RFC 1034 says that an alias ``should'' not point to another alias. In reality, however, if an administrator decides to set up www.espn.go.com as an alias for espn.go.com, he probably won't remember to change www.espn.tv---but users will kick and scream if www.espn.tv breaks. ``CNAME chains should be followed,'' RFC 1034 says.
Aliases, like gluelessness, force DNS clients to chew up time and memory. How many layers of aliases must a cache tolerate? Currently dnscache allows four levels of aliases. This seems to be enough for now, but will it be enough in the future?
I recommend that all CNAME records be eliminated. DNS should have been designed without aliases.
In practice, however, the ISP might instead use CNAME records. It makes 100.3.2.1.in-addr.arpa an alias for 100.cust37.3.2.1.in-addr.arpa, and similarly for 101 and 102; and then it delegates cust37.3.2.1.in-addr.arpa to the customer's DNS server. This is a valid configuration, although RFC 2317 says that some old versions of BIND can't handle it.
Why would an ISP want to add this extra layer of complication? Answer: With the simple approach, if the customer is running BIND, he'll have to put the 100 and 101 and 102 records in three separate files. With the complicated approach, the customer can put the records into a single file.
I recommend that, in this situation, the CNAME records be eliminated, and the customer upgrade to a better DNS server.
dnscache simply contacts a random server, to balance the load as effectively as possible. BIND keeps track of the round-trip times for its queries to each server, with various bonuses and penalties, and then sends all its queries to the ``best'' server.
Simulations show that the increasingly frequent .com server overloads (as of March 2000) could be caused by BIND's transmission strategy.
This procedure requires an incredible amount of bug-prone parsing for a very small amount of information. The underlying problem is that DNS was designed to declare information in a human-oriented format, rather than to support crucial operations in the simplest possible way.
Warning about NXDOMAIN: It is clear from RFC 1034 and RFC 1035 that an NXDOMAIN guarantees the nonexistence of every subdomain of the query domain. For example, if a cache sees an NXDOMAIN for ns.heaven.af.mil, it can conclude that a.ns.heaven.af.mil and b.ns.heaven.af.mil don't exist. If a server has records for a.ns.heaven.af.mil and b.ns.heaven.af.mil, but no records for ns.heaven.af.mil. it sends a zero-records (#5) response, not an NXDOMAIN. However, RFC 2308 allows NXDOMAIN even when the domain exists, to indicate that there are no records of any type under the query name. So it is essential for interoperability that caches not draw the above conclusion.
DNS clients and DNS caches begin by transmitting a query (which always fits into 512 bytes) through UDP. The response is sent back through UDP. If the response does not fit into a UDP packet, it is truncated, and the TC bit is set at the beginning of the UDP packet. Clients and caches that support TCP see the TC bit and retry their query through TCP.
________________________________________
GOAL:
Continue the DNS text above, picking up right after its final sentence.

DATASET EXTRACT:
________________________________________
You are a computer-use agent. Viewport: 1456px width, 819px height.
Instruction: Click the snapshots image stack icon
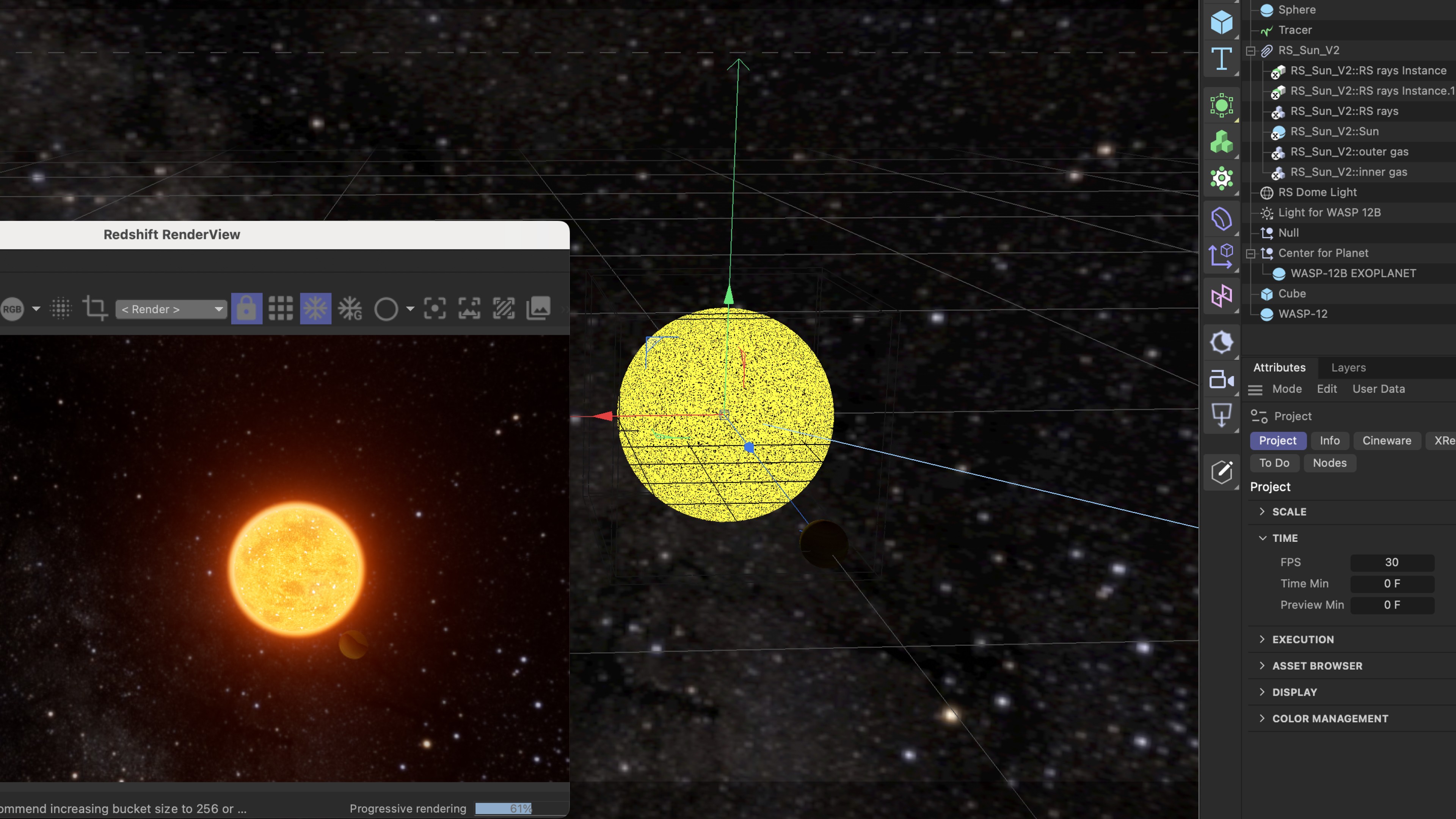(538, 309)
________________________________________
THE OUTPUT:
RFC 1035 does not make clear exactly what ``truncated'' means. The obvious interpretation is to end the packet at exactly 512 bytes. However, this causes interoperability problems: in particular, the Squid cache dies if a packet is truncated between records. BIND ends the packet before the first record that went past 512 bytes. dnscache ends the packet before all records.
One problem with DNS compression is the amount of code required to parse it. Reliably locating all these names takes quite a bit of work that would otherwise have been unnecessary for a DNS cache. LZ77 compression would have been much easier to implement.
Another problem with DNS compression is the amount of code required to correctly generate it. (RFC 1035 allowed servers to not bother compressing their responses; however, caches have to implement compression, so that address lists from some well-known sites don't burst the seams of a DNS UDP packet.) Not only does the compressor need to figure out which names can be compressed, but it also needs to keep track of compression targets earlier in the packet. RFC 1035 doesn't make clear exactly what targets are allowed. (Most versions of BIND do not use pointers except to compressible names; suffixes of the query name are excluded. dnscache uses pointers to suffixes of the query name.)
Another problem with DNS compression is that it's not particularly effective. LZ77 would have done a noticeably better job on current data, and a much better job on new record types that might become popular in the future. (BIND versions 4.9.* through 8.1.2 compress names in new record types, such as RP and SRV, in blatant violation of RFC 1035. The names are not decompressed by caches that do not know about the new types. This is an interoperability disaster.)
Experienced programmers stored hostnames in lowercase, and converted uppercase to lowercase as part of the user interface. Hostname comparisons were simple binary comparisons.
DNS, however, was not designed by experienced programmers. DNS clients send hostnames exactly as typed by the user, without converting uppercase to lowercase. DNS servers send some hostnames as typed by the system administrator, without converting uppercase to lowercase. All implementors are forced to waste time worrying about case.
The DNS protocol allows arbitrary bytes in hostnames. This flexibility would have been convenient for several applications, notably in-addr.arpa, if the designers hadn't screwed up their case handling. As is, binary names in DNS are practically useless.
Unfortunately, in DNS packets, the list of mail exchangers is divided into separate MX records. The MX records can even be (and, in responses to * queries, often are) interleaved with other records. A cache has to sort the list of records, preferably using a method that isn't painfully slow for large packets, and partition the result into complete record sets.
Queries ask for records in a particular class. RFC 1034 allows queries to ask for records in all classes, but this makes no sense: if multiple classes were actually used then they would almost never be on the same server. The client knows what class it's looking for, so it can specify a class; RFC 1123 section 6.1.2.2 requires this for the Internet class and recommends it in all cases.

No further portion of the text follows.